━━━ Excerpted text ━━━
These are some of my notes for Sunday September 20, 2009 in the Lifeway Explore the Bible series.
The book referenced in these notes is
Psalms vol 3: Psalms 90-150, Baker Commentary on the Old Testament Wisdom and Psalms, Baker Academic, 2008 by John Goldingay
“Our God” is not simply a local god worshiped by people in a little locality. Instead, His judgments affect the entire world.(Goldingay)
Remember: Hebrew zakar, antonym of ignore, Hebrew sakah. “Mindful” as Goldingay translates is a deliberately applied holding in the mind, or the application of the mind resulting in action. It can refer to present and future as well as past. (Goldingay)
“Thousand generations” is a way of saying “forever”.(Goldingay)
“Promise” is interpretive here, as Hebrew has no word for “promise”. Instead KJV’s “word He commanded” is more literal. The emphasis is on God being the initiator and guarantor of the covenant.(Goldingay)
━━━ Records provided ━━━
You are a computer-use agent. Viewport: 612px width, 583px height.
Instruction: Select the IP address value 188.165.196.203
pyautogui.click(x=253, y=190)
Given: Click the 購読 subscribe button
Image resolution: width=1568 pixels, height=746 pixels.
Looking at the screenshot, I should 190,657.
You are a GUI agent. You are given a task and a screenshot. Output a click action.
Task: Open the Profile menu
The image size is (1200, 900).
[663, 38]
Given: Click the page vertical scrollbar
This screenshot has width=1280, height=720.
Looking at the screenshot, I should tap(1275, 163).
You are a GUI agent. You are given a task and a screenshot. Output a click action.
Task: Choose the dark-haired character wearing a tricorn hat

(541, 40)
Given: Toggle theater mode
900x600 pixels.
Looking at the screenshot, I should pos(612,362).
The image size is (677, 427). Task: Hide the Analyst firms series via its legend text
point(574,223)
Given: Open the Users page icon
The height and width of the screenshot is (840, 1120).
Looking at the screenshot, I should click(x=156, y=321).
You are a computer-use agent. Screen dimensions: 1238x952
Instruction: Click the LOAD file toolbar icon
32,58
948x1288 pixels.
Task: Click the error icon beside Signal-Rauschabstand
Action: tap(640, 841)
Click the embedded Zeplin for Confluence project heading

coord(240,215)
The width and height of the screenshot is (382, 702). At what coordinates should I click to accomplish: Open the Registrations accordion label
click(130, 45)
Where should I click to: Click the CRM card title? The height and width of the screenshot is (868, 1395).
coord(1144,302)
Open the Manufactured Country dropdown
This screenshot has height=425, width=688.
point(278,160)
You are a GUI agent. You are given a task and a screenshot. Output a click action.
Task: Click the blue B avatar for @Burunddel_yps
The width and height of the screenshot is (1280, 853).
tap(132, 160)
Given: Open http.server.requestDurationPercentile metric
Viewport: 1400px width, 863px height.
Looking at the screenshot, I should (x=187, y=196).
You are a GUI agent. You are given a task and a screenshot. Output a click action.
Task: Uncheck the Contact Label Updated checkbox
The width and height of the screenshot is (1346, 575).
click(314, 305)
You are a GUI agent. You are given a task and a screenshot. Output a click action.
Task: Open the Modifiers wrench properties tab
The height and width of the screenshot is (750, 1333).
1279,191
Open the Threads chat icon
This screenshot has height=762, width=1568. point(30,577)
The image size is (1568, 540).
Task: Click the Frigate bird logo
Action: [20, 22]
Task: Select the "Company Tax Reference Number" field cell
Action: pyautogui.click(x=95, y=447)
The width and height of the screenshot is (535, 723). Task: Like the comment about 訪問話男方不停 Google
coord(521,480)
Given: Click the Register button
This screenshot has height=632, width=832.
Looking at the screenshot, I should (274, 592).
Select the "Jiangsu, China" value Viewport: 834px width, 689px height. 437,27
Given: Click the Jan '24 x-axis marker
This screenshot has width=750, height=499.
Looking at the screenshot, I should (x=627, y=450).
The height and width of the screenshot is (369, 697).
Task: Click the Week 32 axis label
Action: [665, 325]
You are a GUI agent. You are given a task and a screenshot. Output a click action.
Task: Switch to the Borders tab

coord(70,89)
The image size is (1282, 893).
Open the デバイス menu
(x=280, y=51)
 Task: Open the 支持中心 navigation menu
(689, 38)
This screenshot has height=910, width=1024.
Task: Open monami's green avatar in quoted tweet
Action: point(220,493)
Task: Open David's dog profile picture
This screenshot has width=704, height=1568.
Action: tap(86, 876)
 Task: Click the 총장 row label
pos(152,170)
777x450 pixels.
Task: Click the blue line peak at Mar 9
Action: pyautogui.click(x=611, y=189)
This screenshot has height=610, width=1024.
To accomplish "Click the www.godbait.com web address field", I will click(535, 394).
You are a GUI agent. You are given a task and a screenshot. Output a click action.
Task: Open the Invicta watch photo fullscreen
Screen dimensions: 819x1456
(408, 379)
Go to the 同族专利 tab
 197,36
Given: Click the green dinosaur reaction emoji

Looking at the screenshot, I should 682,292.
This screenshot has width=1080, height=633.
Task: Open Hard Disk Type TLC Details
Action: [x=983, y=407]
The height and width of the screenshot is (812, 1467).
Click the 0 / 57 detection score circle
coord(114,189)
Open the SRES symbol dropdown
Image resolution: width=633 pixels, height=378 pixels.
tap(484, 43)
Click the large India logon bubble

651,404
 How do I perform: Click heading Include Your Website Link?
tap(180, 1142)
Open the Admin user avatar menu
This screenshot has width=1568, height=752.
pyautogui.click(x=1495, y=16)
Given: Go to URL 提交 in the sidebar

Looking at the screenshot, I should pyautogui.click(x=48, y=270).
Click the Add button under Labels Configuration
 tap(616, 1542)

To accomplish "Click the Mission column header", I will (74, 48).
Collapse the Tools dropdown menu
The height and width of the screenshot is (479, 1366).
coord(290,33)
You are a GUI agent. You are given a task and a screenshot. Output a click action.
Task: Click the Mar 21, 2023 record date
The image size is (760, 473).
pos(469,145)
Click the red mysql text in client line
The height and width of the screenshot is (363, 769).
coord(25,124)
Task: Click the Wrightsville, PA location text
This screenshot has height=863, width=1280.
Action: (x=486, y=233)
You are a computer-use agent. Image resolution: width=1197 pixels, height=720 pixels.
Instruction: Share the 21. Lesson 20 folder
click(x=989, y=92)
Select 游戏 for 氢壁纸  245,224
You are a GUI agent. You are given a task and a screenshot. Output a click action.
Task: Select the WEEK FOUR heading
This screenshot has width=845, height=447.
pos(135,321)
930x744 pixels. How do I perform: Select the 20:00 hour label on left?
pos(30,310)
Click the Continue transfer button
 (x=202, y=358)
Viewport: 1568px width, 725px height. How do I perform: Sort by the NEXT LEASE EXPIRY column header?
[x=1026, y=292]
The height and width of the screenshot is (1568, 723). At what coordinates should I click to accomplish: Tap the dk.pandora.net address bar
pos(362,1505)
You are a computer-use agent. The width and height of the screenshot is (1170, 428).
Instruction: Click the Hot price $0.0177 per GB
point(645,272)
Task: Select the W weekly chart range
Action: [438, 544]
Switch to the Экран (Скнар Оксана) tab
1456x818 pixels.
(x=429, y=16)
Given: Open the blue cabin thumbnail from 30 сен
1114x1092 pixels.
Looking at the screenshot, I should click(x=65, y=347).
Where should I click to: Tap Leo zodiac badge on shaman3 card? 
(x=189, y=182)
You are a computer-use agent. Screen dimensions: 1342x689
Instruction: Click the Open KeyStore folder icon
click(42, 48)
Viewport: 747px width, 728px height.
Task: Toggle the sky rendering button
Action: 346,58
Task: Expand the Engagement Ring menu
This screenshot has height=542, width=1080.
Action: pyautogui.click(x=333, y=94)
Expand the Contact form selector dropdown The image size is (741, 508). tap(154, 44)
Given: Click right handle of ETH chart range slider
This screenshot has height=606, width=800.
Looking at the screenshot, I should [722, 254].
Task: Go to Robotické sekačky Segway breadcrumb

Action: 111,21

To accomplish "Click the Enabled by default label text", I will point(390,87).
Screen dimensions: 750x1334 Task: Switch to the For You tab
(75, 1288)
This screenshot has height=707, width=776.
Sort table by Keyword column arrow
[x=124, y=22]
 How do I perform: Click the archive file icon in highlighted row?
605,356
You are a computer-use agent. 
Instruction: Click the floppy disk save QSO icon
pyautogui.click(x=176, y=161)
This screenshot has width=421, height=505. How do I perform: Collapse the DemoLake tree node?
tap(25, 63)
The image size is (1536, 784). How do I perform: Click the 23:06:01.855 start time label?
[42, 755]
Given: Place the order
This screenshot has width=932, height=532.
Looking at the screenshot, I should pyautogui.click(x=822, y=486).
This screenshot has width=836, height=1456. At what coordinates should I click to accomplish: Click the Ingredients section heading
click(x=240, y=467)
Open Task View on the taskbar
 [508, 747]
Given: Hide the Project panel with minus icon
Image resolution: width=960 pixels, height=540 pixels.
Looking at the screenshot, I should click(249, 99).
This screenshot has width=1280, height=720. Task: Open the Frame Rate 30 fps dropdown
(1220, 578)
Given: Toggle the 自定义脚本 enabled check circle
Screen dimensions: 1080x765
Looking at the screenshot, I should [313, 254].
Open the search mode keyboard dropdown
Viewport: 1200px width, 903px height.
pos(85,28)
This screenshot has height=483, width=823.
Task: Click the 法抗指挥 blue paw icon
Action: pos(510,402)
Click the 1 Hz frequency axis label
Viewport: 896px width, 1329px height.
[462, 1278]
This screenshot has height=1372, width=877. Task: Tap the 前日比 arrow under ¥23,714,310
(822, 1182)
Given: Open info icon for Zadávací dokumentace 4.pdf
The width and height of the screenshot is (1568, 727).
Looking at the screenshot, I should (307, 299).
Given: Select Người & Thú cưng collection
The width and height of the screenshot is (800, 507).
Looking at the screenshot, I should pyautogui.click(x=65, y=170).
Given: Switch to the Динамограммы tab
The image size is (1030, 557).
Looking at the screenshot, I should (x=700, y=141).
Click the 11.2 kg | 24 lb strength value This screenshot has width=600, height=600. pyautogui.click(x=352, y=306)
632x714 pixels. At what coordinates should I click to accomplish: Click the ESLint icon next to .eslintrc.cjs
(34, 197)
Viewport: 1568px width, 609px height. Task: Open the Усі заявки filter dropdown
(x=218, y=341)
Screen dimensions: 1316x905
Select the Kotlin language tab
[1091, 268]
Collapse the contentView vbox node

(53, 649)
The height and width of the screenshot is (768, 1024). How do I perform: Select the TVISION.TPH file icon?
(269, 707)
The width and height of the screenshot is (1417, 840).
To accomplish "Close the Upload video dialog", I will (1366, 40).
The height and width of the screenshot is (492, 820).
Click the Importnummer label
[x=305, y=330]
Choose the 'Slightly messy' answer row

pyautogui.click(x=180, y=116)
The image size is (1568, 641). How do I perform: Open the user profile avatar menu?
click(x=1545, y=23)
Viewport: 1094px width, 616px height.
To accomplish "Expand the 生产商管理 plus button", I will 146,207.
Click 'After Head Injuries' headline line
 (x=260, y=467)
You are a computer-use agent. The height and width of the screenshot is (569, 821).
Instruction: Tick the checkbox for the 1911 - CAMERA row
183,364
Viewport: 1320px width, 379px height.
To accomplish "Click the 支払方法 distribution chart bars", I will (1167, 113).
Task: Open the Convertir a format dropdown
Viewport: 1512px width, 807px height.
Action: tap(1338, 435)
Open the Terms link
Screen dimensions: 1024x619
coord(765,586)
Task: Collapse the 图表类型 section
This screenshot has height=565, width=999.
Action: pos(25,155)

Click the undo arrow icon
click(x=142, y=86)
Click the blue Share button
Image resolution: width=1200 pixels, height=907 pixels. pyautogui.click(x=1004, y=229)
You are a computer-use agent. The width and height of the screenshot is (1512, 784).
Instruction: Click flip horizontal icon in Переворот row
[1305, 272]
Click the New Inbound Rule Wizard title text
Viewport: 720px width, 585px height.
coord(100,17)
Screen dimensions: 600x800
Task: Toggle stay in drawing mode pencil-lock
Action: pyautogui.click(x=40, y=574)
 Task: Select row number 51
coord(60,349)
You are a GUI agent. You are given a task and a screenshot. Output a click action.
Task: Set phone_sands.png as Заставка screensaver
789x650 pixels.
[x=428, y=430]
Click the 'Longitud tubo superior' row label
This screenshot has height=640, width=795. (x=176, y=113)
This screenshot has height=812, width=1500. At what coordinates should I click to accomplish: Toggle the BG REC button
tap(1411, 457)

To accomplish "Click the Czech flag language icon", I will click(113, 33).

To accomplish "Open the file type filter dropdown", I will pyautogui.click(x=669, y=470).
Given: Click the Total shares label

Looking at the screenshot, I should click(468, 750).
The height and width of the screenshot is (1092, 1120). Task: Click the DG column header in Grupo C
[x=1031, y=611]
━━━
**Assignment 1:** Reproduce the Bible study notes word for word, from "These are some" up to and including "the entire world.(Goldingay)".
**Assignment 2:** In the Bible study notes, what is the phrase "thousand generations" said to be a way of saying?

**Answer 1:**
These are some of my notes for Sunday September 20, 2009 in the Lifeway Explore the Bible series.
The book referenced in these notes is
Psalms vol 3: Psalms 90-150, Baker Commentary on the Old Testament Wisdom and Psalms, Baker Academic, 2008 by John Goldingay
“Our God” is not simply a local god worshiped by people in a little locality. Instead, His judgments affect the entire world.(Goldingay)

**Answer 2:** "Forever."